At the height of the 1962 China-India war, Prime Minister Jawaharlal Nehru made a discreet request to Israel for weapons. For a government that had not publicly recognised Israel and aligned itself with the Palestinian cause, the outreach was politically risky.

As a founding member of the Non-Aligned Movement (NAM), India kept distance from Cold War blocs while voicing solidarity with post-colonial states. But when Indian soldiers ran short of small arms and ammunition against China’s better-equipped forces, pragmatism outweighed hesitation.

What followed set the tone for a complicated relationship. New Delhi asked Israel to ship the weapons without its flag or markings. Israel’s then Prime Minister David Ben-Gurion refused.

“No flag, no weapons,” he reportedly said. Eventually, the shipments arrived under Israel’s flag. For India, desperate for supplies, the deal was worth the political discomfort. For Israel, it was proof that reliability had to be acknowledged openly.

Today, India is the largest buyer of Israeli arms, accounting for nearly 37 per cent of Israel’s total arms exports. Indian companies like the Adani Group are jointly producing combat and surveillance drones with the Israeli firm Elbit Systems, which are reportedly being used to support Israel’s war effort in Gaza.

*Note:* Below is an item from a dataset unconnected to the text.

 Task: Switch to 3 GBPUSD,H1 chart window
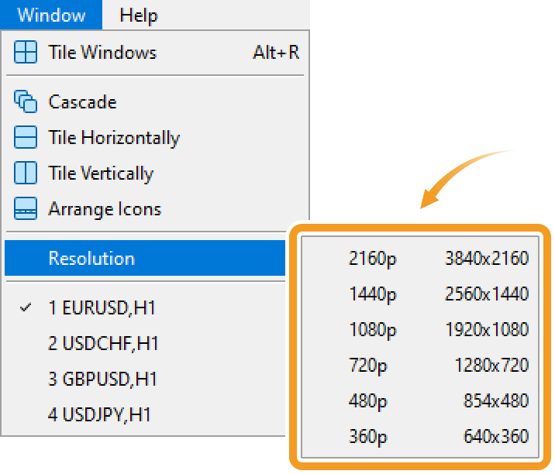point(103,379)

In September, Israel’s finance minister, Bezalel Smotrich, visited New Delhi to sign a bilateral investment agreement aimed at expanding trade and laying the groundwork for a potential free trade agreement. Bilateral trade is mostly in the defence and security domain.

“India is a growing economic powerhouse, and cooperation with it is a tremendous opportunity for the State of Israel,” Smotrich said after signing the agreement.

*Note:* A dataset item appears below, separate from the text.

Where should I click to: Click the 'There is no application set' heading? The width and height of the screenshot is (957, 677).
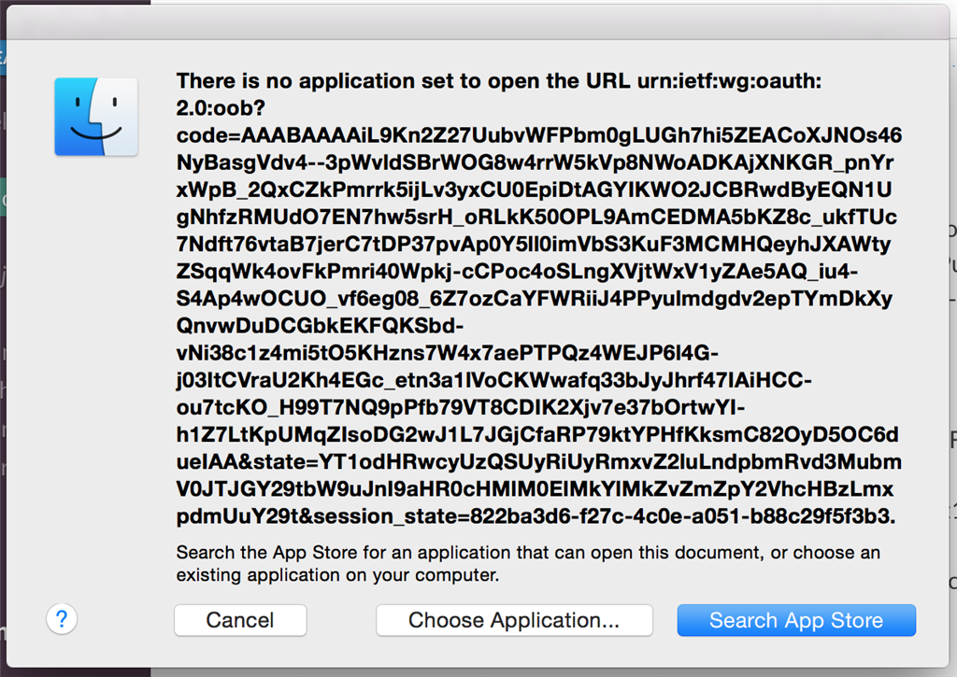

How those secret arms exchanges of the 1960s evolved into the full-fledged “brothers in arms” defence partnership that India and Israel share today is worth exploring.

Covert ties

India had opposed the partition of Palestine in 1947, which led to the creation of Israel. The Jewish Nobel Prize-winning scientist Albert Einstein appealed to Nehru to support the establishment of a Jewish state in Palestine. Nehru declined, citing the need to support Palestinian Arab rights and stating India’s policies had to be “selfish” for realpolitik reasons.

Like Palestine, India had suffered greatly as a British colony and was reeling from the horrors of Partition. Indian leaders such as Nehru and Mahatma Gandhi were sympathetic to the plight of Palestinian Arabs. India was also seen as a major post-colonial world leader, having co-founded the NAM.

But behind the curtain, it was a different story. In 1962, the sudden and intense military threat from China exposed critical shortages in India’s defence preparedness. With limited supplies and outdated equipment, India urgently sought international support.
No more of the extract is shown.